-------- Source
# Couple trips to Union Lake (NJ)



## bassassassin8 (Jun 9, 2011)

Fished last Thursday at Union Lake from 6-11am, was a breezy morning. Pretty slow, we picked up some slime darts & bass on spinnerbaits. I picked up this nice chunk on a boogiebait & a couple others on a topwater frog. 








Fished Union again with pops from 5:30am-11:30am, sunny, HOT, calm turning to breezy by mid morning. We started off pickin up slime darts & some nice crappie on 1/4 oz black/red spinnerbaits early in the AM. The cavitron got no love, nor did the 1.5 or boogiebait for a while. Switched over to drop shotting a finicky tickler & started pickin up bites but seemed like perch. Work another area & picked up this chunk pictured on the boogiebait. Just around 3lbs. Start workin' the East reed line, me drop shotting still & he's throwin a boogiebait. Dad picks up some nice crappie & I put a solid keeper over the gunnels on the DS rig. Lot more slime darts this time likin' the spinnerbaits & boogiebaits. Lookin' to log lots of hours there this summer. Pickin' the place apart little by little.


----------



## fish devil (Jun 9, 2011)

:twisted: Boogie man strikes again. =D> Looks like the time you put in fishing there has really paid off.


----------



## bassassassin8 (Jun 9, 2011)

fish devil said:


> :twisted: Boogie man strikes again. =D> Looks like the time you put in fishing there has really paid off.



Makes up for the skunked times we had there :lol: 8)


----------



## shamoo (Jun 11, 2011)

Good job Ryan


----------
----------------
-------- Dataset excerpt
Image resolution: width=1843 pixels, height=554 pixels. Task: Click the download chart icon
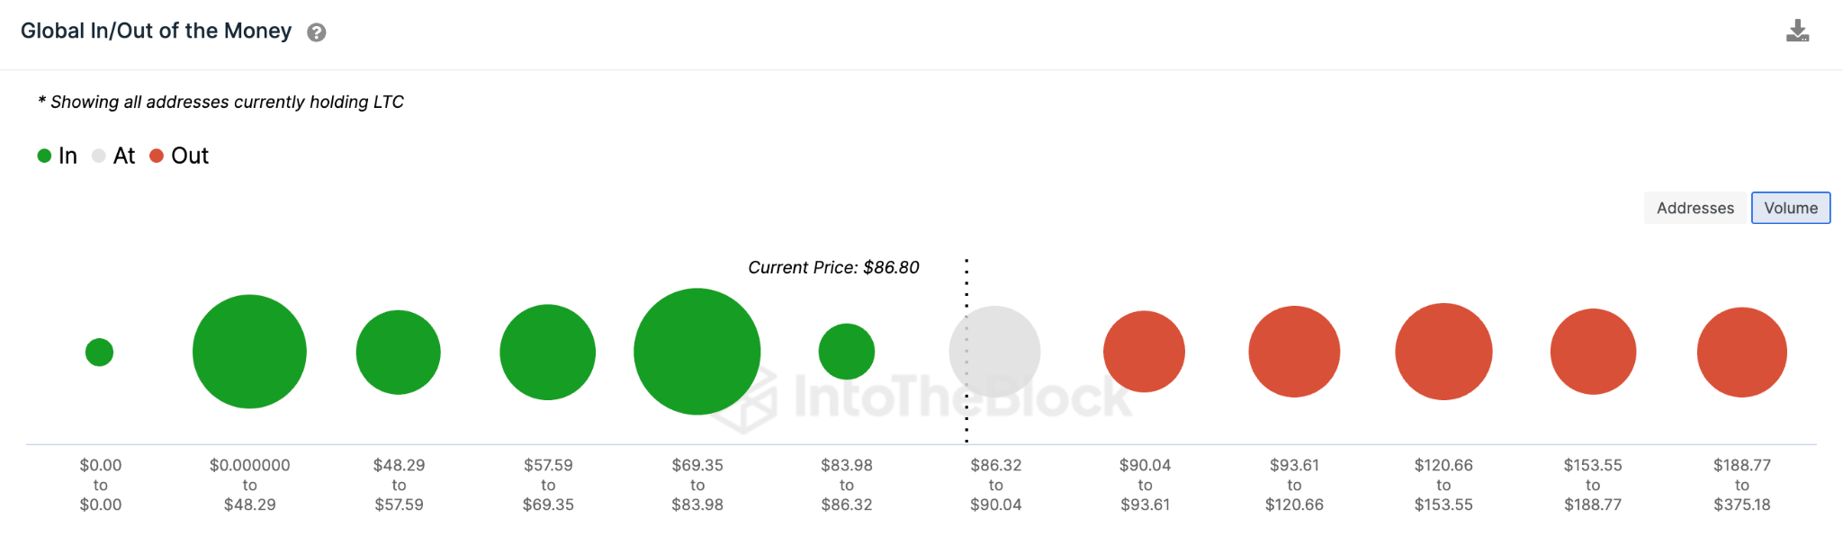coord(1799,30)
----------------
Copy the Union Lake thread beginning at the words "Fished Union again" and ending after "devil (Jun 9, 2011)", swapping "crappie" for "bluegill" each time it appears. The data above are separate from the Union Lake thread.

Fished Union again with pops from 5:30am-11:30am, sunny, HOT, calm turning to breezy by mid morning. We started off pickin up slime darts & some nice bluegill on 1/4 oz black/red spinnerbaits early in the AM. The cavitron got no love, nor did the 1.5 or boogiebait for a while. Switched over to drop shotting a finicky tickler & started pickin up bites but seemed like perch. Work another area & picked up this chunk pictured on the boogiebait. Just around 3lbs. Start workin' the East reed line, me drop shotting still & he's throwin a boogiebait. Dad picks up some nice bluegill & I put a solid keeper over the gunnels on the DS rig. Lot more slime darts this time likin' the spinnerbaits & boogiebaits. Lookin' to log lots of hours there this summer. Pickin' the place apart little by little.


----------



## fish devil (Jun 9, 2011)